:: Records for this exercise ::

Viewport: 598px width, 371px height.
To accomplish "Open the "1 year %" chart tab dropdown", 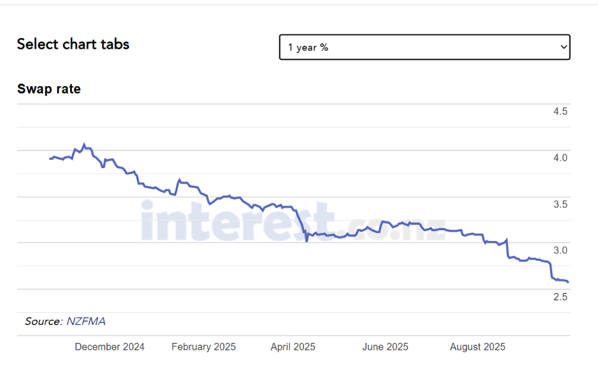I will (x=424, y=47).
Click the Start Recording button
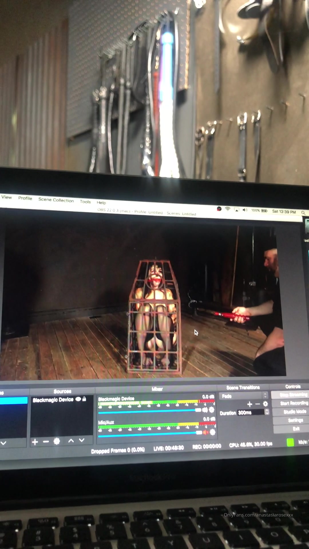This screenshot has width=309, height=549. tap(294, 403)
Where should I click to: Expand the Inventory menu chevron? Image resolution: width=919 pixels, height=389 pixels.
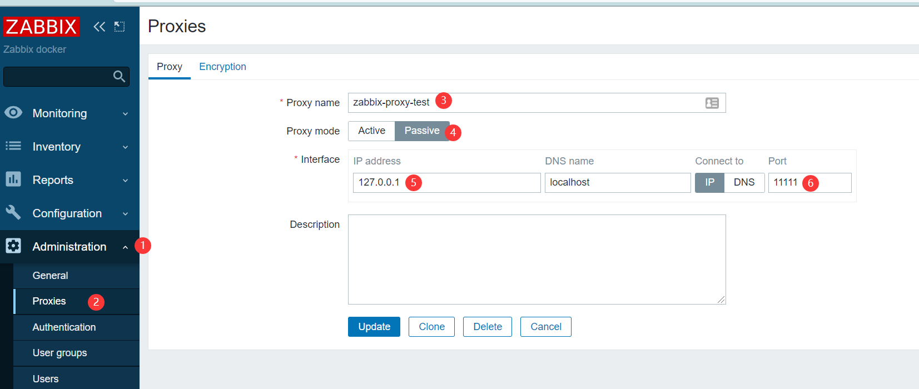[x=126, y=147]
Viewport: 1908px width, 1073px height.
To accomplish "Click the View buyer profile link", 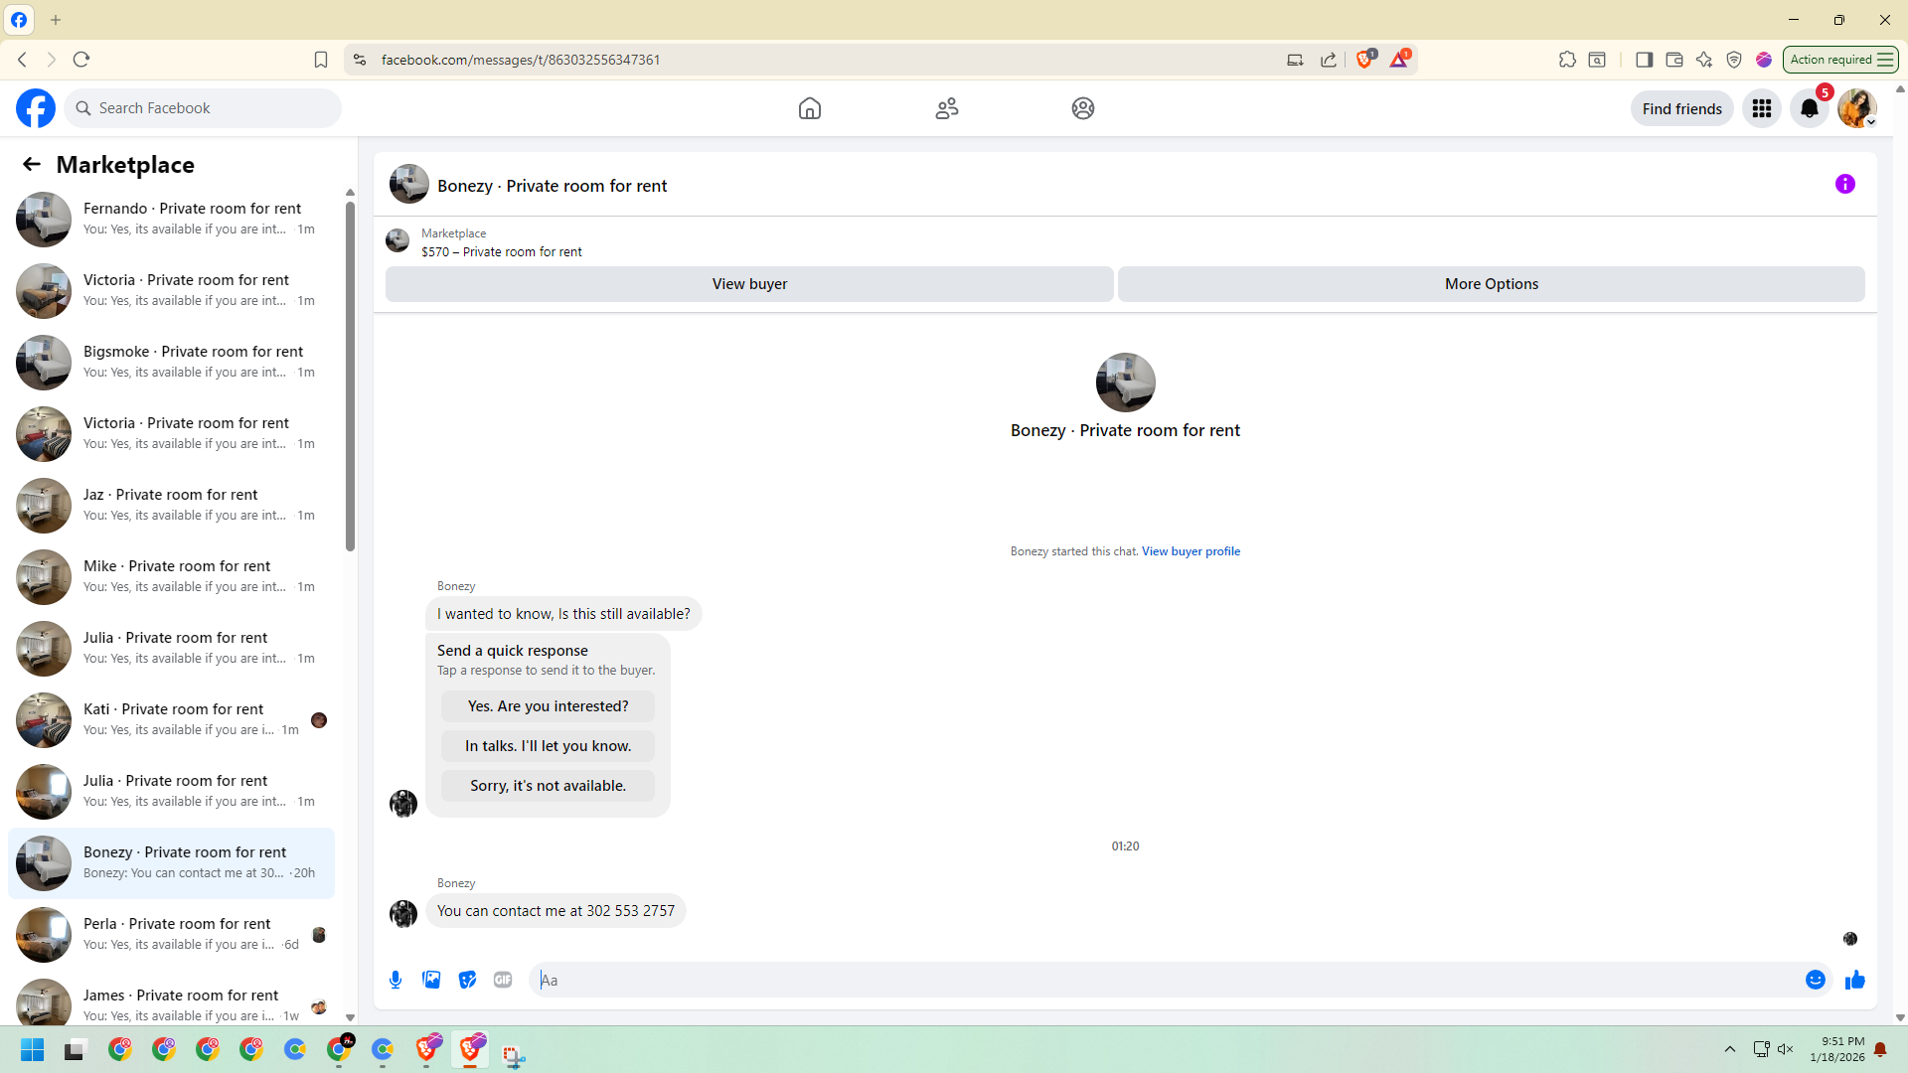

:::

• [Exercise details]: Format everything from the line containing "Click the Start Recording button" down to the end of the rows as a JSON list of strings, one string per line, skipping blank lines. Leave the pictures out of the answer.

• [Complete output]:
[
  "Click the Start Recording button",
  "This screenshot has width=309, height=549. tap(294, 403)",
  "Where should I click to: Expand the Inventory menu chevron? Image resolution: width=919 pixels, height=389 pixels.",
  "[x=126, y=147]",
  "Viewport: 1908px width, 1073px height.",
  "To accomplish \"Click the View buyer profile link\", "
]